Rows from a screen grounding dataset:
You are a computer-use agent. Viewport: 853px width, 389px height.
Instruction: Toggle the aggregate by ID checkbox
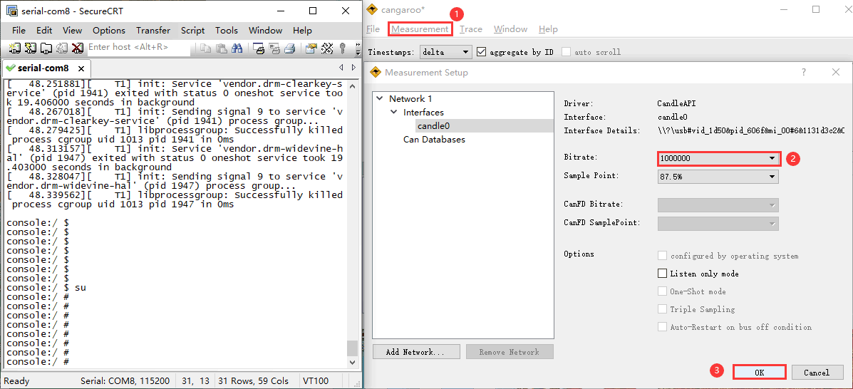pos(482,52)
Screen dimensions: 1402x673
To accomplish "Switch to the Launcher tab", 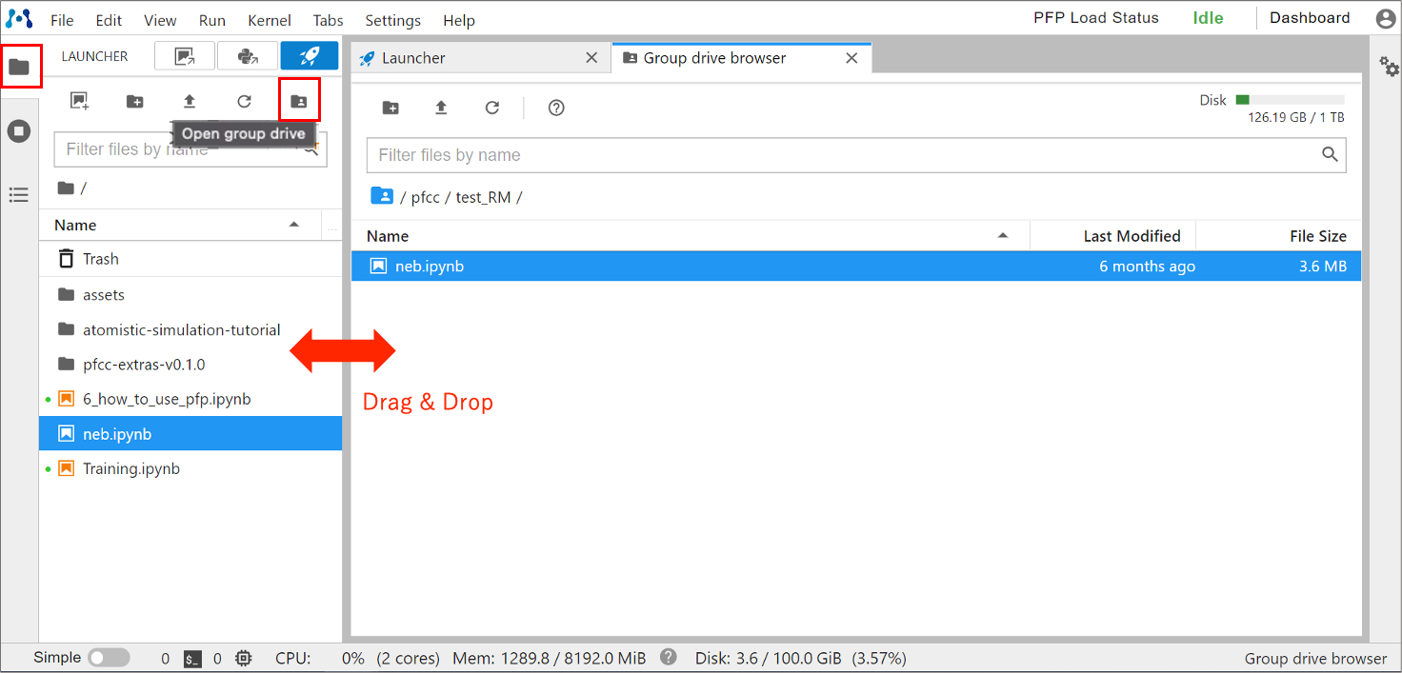I will coord(413,58).
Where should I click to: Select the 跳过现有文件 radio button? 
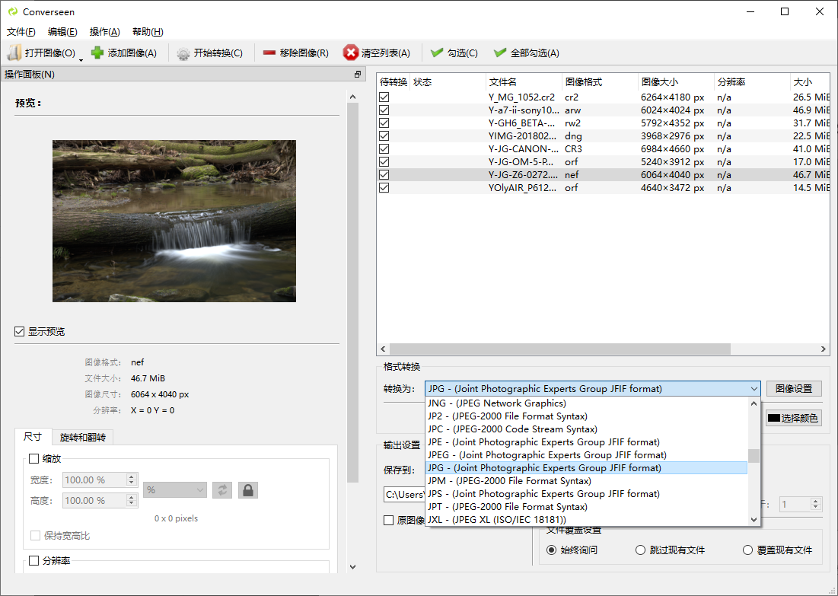pyautogui.click(x=640, y=550)
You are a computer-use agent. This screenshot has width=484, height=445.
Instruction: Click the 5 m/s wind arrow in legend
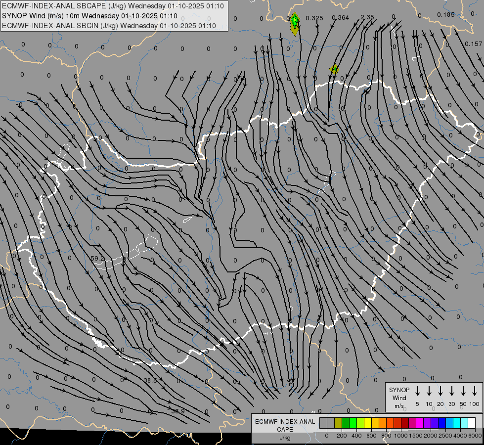[x=418, y=391]
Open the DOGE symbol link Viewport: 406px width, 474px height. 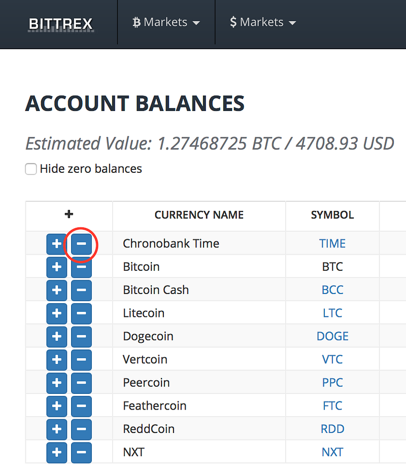332,337
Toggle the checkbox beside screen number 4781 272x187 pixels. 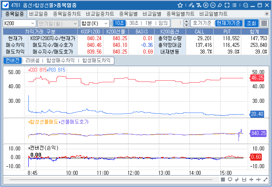tap(6, 5)
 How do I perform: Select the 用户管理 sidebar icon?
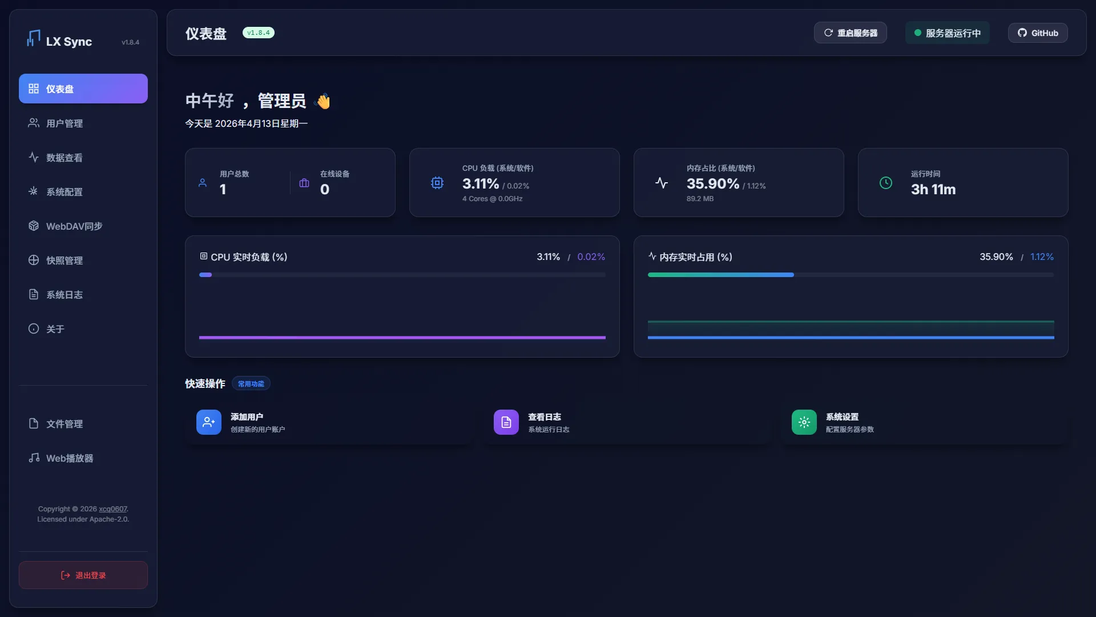[33, 123]
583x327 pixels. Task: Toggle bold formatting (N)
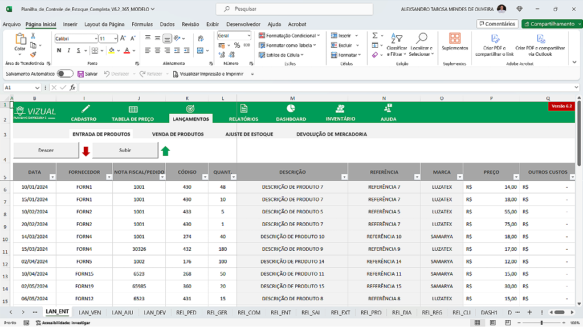tap(58, 50)
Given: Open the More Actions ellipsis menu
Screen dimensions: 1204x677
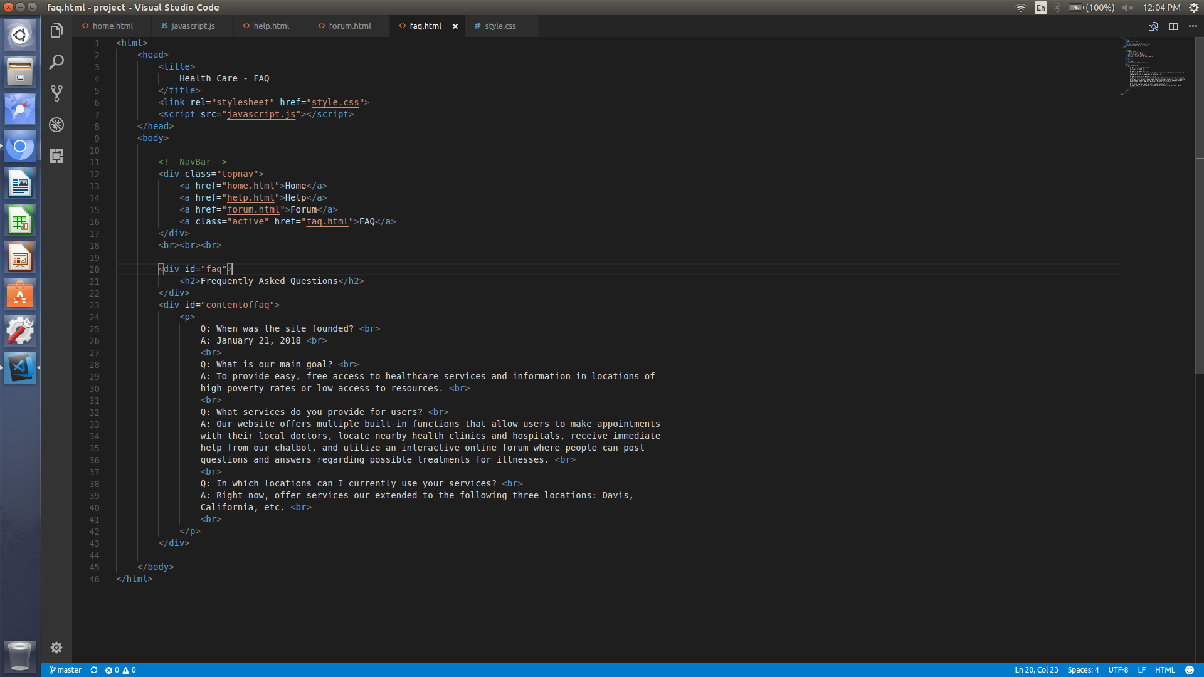Looking at the screenshot, I should tap(1193, 26).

▸ **Set exercise**: Swap "sidebar" for "navigation" in the rows from the line containing "How do I perform: Select" through the end of the rows, and give those lines again with everything else unchanged. Leave the pictures out.

▸ **Solution**:
 How do I perform: Select the 用户管理 navigation icon?
[33, 123]
583x327 pixels. Task: Toggle bold formatting (N)
tap(58, 50)
Given: Open the More Actions ellipsis menu
Screen dimensions: 1204x677
Looking at the screenshot, I should tap(1193, 26).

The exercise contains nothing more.